▶ _AIM 1_
Answer these questions about the acquisitions news passage, one per line:
(a) Up to what share of funding for digital marketing services does Roots Digital help local SMEs acquire?
(b) In which period is The Trade Desk's deal for Sincera expected to finalise?
(c) In how many markets does ADK GLOBAL have offices?
==== DOCUMENT PASSAGE ====
Additionally, Roots Digital helps local SMEs acquire up to 50% funding for digital marketing services as an approved vendor under the Infocomm Media Development Authority’s Productivity Solutions Grant.

“With this acquisition, we are excited to expand in Singapore, with this move paving the way for future acquisitions that will broaden our offerings and add greater value to clients. The acquisition also serves as a strategic move that will synergize our other key strengths, such as IPO consultancy and AI-related services,” Dato’ Victor Hoo, group executive chairman and CEO of VCI Global, said.

California, USA – The Trade Desk has announced a definitive agreement to acquire Sincera, a digital advertising data company known for delivering objective and actionable insights to the advertising ecosystem.

Sincera has been a trusted partner of The Trade Desk in recent years, providing advertisers with tools to assess the quality of data from publishers and content providers. By enabling more accurate valuation of ad impressions, Sincera’s objective insights have become essential for optimising campaign investments as digital advertising channels and data sources continue to expand.

With this acquisition, Sincera’s tools will integrate into The Trade Desk’s platform, giving advertisers clearer insights into their purchases. It will also help publishers optimise data signals to boost advertising demand and fill rates, highlighting which signals are most valued by advertisers.

“In recent years, the digital advertising landscape has expanded rapidly with the emergence of new channels such as streaming TV, digital audio, and retail media. Sincera has done an amazing job of serving this expanding ecosystem with the right data that can improve performance for all participants in the ad tech supply chain,” Jeff Green, founder and CEO of The Trade Desk, said. 

“With this acquisition, we will scale the impact of Sincera in a way that will upgrade programmatic performance for everyone, and especially the quality of data signals that advertisers get from publishers,” Green added. 

As part of the acquisition, Sincera co-founder and CEO Mike O’Sullivan will report directly to Jeff Green. The deal is subject to customary closing conditions and is expected to finalise in the first quarter of 2025.

Commenting on the acquisition, O’Sullivan said, “Sincera has become the go-to resource for advertisers and publishers looking for objective data on advertising value. We have retained that objectivity by ensuring our focus on being an expert data company, rather than a data provider.”

“We’re excited to bring our perspective and insights to The Trade Desk. We have a shared belief that trust and growth in the programmatic ecosystem will be fuelled by a transparent and fair marketplace based on objective data,” he added. 

Singapore – Stagwell has announced the intent to acquire ADK GLOBAL, an integrated marketing solutions firm and subsidiary of ADK Holdings Inc. Headquartered in Japan and with offices in 10 markets around the world, ADK GLOBAL delivers integrated marketing solutions based on a deep understanding of local markets, media, and consumers, establishing itself as a trusted partner for local businesses.
====
▶ _AIM 2_
Rewrite the records as a numbered list, starting at the line containing "Select the dark green" and running down through the line containing "Screen dimensions: 1920x1080 [x=708, y=148]", with both of those lines included and blank lines left out.
==== LISTED RECORDS ====
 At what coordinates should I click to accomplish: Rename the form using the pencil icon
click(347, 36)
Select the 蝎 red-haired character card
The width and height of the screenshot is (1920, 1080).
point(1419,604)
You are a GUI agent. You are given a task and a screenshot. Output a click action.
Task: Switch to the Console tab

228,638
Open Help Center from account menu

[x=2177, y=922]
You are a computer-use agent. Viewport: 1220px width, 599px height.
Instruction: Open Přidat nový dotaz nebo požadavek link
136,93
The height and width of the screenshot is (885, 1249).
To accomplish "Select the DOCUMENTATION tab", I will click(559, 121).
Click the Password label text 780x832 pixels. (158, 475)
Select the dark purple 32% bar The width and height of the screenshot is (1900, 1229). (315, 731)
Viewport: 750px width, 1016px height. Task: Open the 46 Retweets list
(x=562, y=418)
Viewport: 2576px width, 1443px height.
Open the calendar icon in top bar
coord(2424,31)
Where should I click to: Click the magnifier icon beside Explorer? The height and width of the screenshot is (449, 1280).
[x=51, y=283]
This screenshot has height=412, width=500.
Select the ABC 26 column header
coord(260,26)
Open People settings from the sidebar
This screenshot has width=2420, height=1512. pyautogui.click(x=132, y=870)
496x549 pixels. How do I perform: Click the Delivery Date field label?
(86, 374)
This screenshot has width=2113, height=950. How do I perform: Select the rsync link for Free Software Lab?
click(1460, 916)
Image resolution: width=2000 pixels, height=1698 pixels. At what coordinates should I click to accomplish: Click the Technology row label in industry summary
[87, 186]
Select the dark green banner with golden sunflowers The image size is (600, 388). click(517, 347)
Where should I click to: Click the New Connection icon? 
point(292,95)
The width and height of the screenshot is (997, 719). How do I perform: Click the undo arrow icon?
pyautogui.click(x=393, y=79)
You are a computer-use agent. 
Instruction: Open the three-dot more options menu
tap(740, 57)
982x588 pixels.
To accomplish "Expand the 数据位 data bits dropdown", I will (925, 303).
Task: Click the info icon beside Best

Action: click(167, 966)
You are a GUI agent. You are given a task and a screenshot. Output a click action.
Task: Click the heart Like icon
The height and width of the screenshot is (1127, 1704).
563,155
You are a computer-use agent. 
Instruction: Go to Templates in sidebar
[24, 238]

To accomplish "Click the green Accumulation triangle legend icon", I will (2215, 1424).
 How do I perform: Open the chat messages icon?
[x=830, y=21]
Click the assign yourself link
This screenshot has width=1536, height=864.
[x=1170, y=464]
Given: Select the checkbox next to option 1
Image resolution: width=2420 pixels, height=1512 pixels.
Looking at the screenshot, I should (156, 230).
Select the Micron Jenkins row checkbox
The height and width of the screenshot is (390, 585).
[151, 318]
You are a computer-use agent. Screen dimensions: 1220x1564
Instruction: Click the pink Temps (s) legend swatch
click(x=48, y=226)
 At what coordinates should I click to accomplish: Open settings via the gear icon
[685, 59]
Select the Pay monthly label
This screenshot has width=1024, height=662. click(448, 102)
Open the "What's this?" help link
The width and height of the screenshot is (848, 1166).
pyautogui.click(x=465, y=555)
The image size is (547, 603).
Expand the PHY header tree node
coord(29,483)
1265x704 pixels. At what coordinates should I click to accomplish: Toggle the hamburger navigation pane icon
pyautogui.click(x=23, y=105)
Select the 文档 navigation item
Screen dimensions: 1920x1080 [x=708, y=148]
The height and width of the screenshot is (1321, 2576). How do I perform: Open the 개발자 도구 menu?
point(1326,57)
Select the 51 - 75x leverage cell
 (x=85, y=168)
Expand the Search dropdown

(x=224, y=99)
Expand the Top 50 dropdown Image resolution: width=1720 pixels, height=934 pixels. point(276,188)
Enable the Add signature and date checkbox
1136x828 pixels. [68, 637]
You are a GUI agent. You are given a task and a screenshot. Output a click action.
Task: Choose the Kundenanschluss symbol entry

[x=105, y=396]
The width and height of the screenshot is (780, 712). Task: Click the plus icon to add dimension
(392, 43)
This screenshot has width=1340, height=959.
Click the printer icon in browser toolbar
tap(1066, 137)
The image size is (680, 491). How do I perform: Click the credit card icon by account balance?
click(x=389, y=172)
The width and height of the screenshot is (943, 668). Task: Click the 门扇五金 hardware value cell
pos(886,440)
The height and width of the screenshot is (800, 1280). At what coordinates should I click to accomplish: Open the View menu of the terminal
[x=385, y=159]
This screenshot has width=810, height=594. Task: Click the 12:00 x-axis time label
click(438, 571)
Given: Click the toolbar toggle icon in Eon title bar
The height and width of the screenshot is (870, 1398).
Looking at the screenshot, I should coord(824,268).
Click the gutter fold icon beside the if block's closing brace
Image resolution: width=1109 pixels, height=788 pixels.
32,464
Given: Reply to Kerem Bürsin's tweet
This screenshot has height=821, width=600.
====
▶ _COMPLETE RESPONSE 1_
(a) Up to 50%
(b) The first quarter of 2025
(c) 10

▶ _COMPLETE RESPONSE 2_
1. Select the dark green banner with golden sunflowers The image size is (600, 388). click(517, 347)
2. Where should I click to: Click the New Connection icon? 
3. point(292,95)
4. The width and height of the screenshot is (997, 719). How do I perform: Click the undo arrow icon?
5. pyautogui.click(x=393, y=79)
6. You are a computer-use agent. 
7. Instruction: Open the three-dot more options menu
8. tap(740, 57)
9. 982x588 pixels.
10. To accomplish "Expand the 数据位 data bits dropdown", I will (925, 303).
11. Task: Click the info icon beside Best
12. Action: click(167, 966)
13. You are a GUI agent. You are given a task and a screenshot. Output a click action.
14. Task: Click the heart Like icon
15. The height and width of the screenshot is (1127, 1704).
16. 563,155
17. You are a computer-use agent. 
18. Instruction: Go to Templates in sidebar
19. [24, 238]
20. To accomplish "Click the green Accumulation triangle legend icon", I will (2215, 1424).
21.  How do I perform: Open the chat messages icon?
22. [x=830, y=21]
23. Click the assign yourself link
24. This screenshot has width=1536, height=864.
25. [x=1170, y=464]
26. Given: Select the checkbox next to option 1
27. Image resolution: width=2420 pixels, height=1512 pixels.
28. Looking at the screenshot, I should (156, 230).
29. Select the Micron Jenkins row checkbox
30. The height and width of the screenshot is (390, 585).
31. [151, 318]
32. You are a computer-use agent. Screen dimensions: 1220x1564
33. Instruction: Click the pink Temps (s) legend swatch
34. click(x=48, y=226)
35.  At what coordinates should I click to accomplish: Open settings via the gear icon
36. [685, 59]
37. Select the Pay monthly label
38. This screenshot has width=1024, height=662. click(448, 102)
39. Open the "What's this?" help link
40. The width and height of the screenshot is (848, 1166).
41. pyautogui.click(x=465, y=555)
42. The image size is (547, 603).
43. Expand the PHY header tree node
44. coord(29,483)
45. 1265x704 pixels. At what coordinates should I click to accomplish: Toggle the hamburger navigation pane icon
46. pyautogui.click(x=23, y=105)
47. Select the 文档 navigation item
48. Screen dimensions: 1920x1080 [x=708, y=148]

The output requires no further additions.